Tokoh-tokoh pergerakan memahami betul bahwa penjajahan bukan hanya soal fisik, tetapi juga soal pikiran. Maka lahirlah surat kabar yang menjadi corong perjuangan—meski harus berhadapan dengan sensor, intimidasi, bahkan pemenjaraan. Di titik itu, pers bukan sekadar penyampai berita, tetapi penggerak revolusi.

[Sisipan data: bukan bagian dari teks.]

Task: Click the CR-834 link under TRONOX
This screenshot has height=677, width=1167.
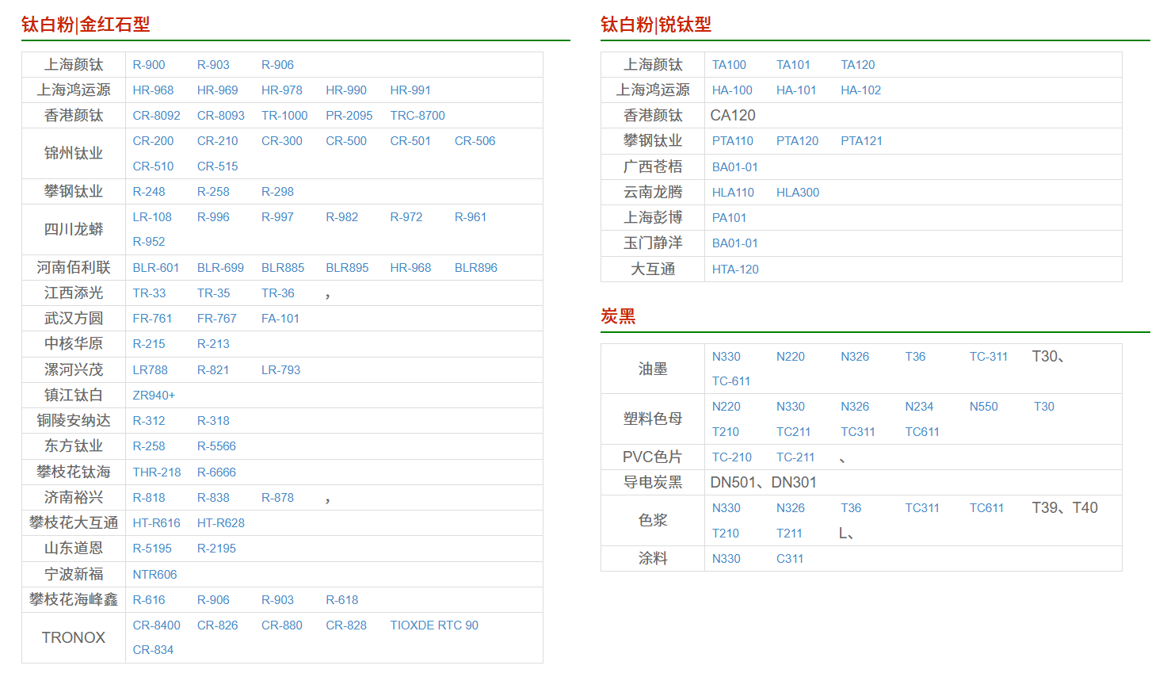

Namun, setelah kemerdekaan diraih, tantangan pers tidak serta-merta selesai. Justru di era kemerdekaan, ujian terbesar adalah menjaga independensi di tengah kekuasaan. Pers harus berani mengkritik, tetapi tetap berpijak pada fakta. Pers harus tajam, namun tidak menjadi alat kepentingan.

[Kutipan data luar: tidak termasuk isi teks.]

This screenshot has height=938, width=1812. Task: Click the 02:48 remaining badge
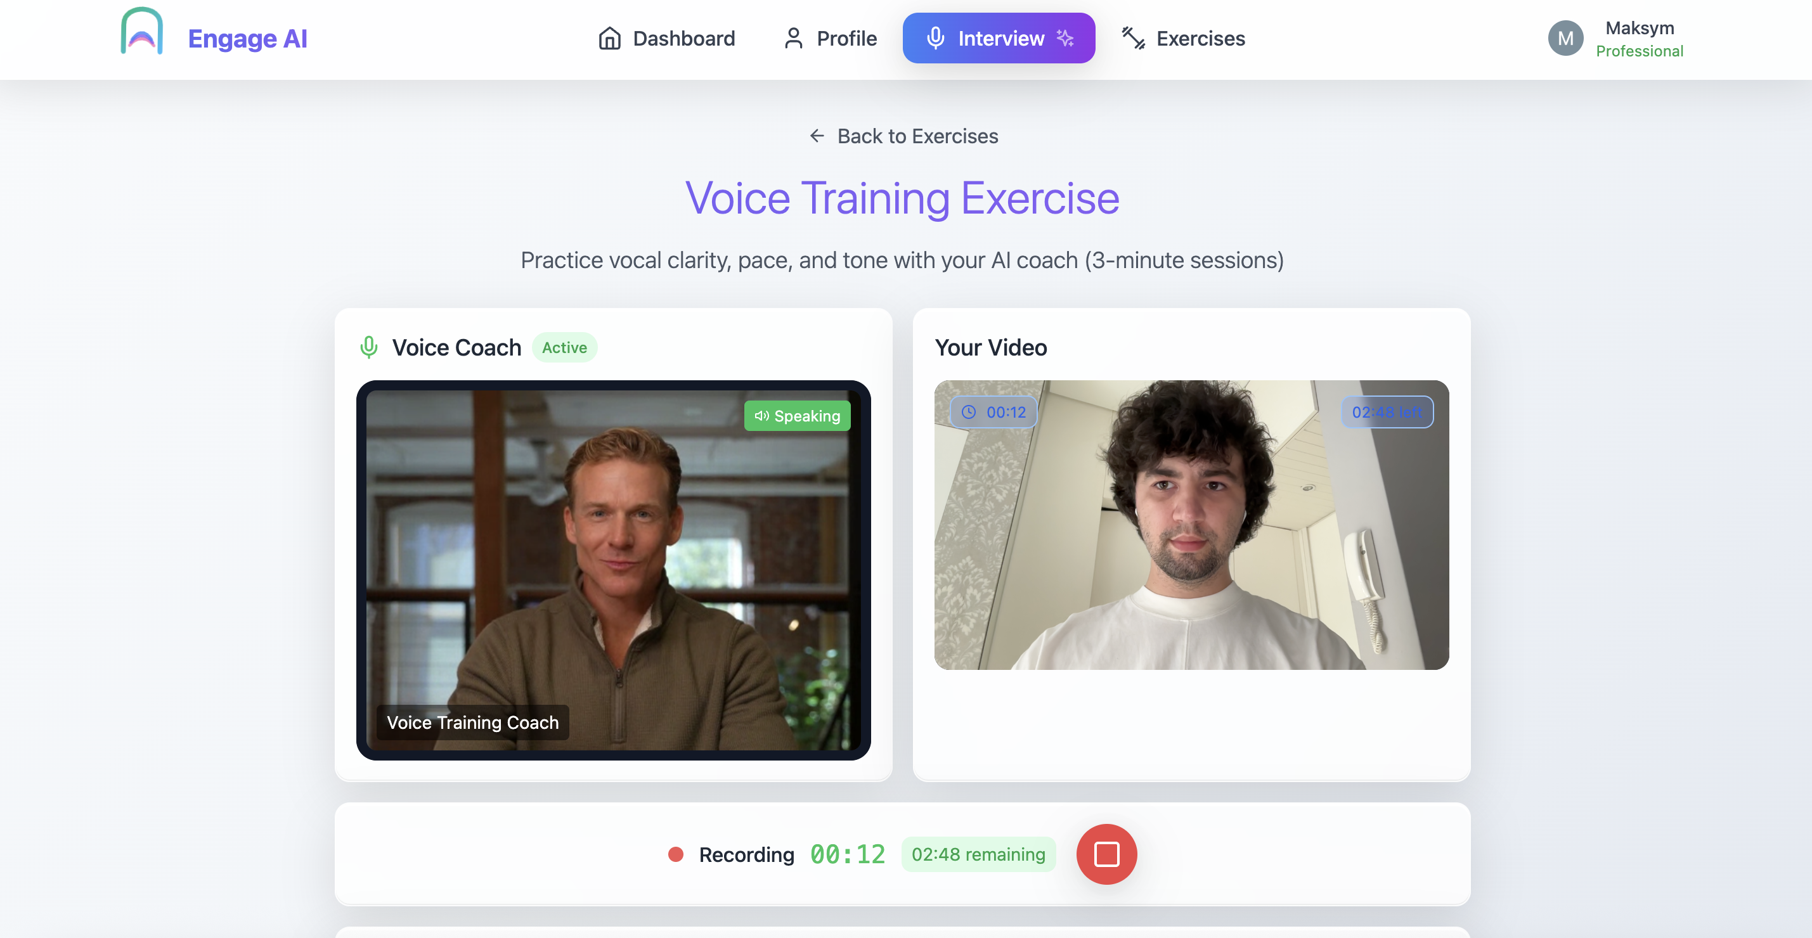pyautogui.click(x=978, y=854)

Hari ini, kita dihadapkan pada realitas yang lebih kompleks. Arus informasi begitu deras, tetapi tidak semuanya benar. Kebebasan pers sering disalahartikan sebagai kebebasan tanpa tanggung jawab. Di sisi lain, tekanan terhadap jurnalis masih terjadi—baik secara halus melalui kepentingan ekonomi dan politik, maupun secara langsung melalui intimidasi.

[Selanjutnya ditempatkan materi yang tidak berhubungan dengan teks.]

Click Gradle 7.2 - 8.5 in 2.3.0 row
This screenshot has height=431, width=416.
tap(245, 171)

Di sinilah letak pentingnya integritas.
Pers yang merdeka bukan hanya bebas menulis, tetapi juga berani menjaga kebenaran. Tidak tunduk pada tekanan, tidak tergoda kepentingan, dan tidak mengkhianati publik. Sebab pada akhirnya, pers adalah pilar keempat demokrasi—penyeimbang kekuasaan, pengawas kebijakan, dan suara rakyat yang tidak terdengar.
Kita harus jujur mengakui, tidak semua praktik pers hari ini berjalan ideal. Ada yang terjebak dalam sensasionalisme, ada yang kehilangan independensi, bahkan ada yang menjadi alat propaganda. Ini adalah alarm bagi kita semua—bahwa kemerdekaan pers harus terus diperjuangkan, bukan diwarisi begitu saja.
Memperingati Hari Kebebasan Pers bukan sekadar seremoni. Ini adalah panggilan untuk kembali pada ruh perjuangan: keberanian, kejujuran, dan keberpihakan pada keadilan.
Jika dahulu pers menjadi alat untuk merebut kemerdekaan, maka hari ini pers harus menjadi benteng untuk menjaga kemerdekaan itu sendiri.
Karena tanpa pers yang bebas dan berintegritas, demokrasi hanya akan menjadi slogan—tanpa makna.
Oleh: Zainal Mutakin, Pimpinan Redaksi Jurnal KUHP.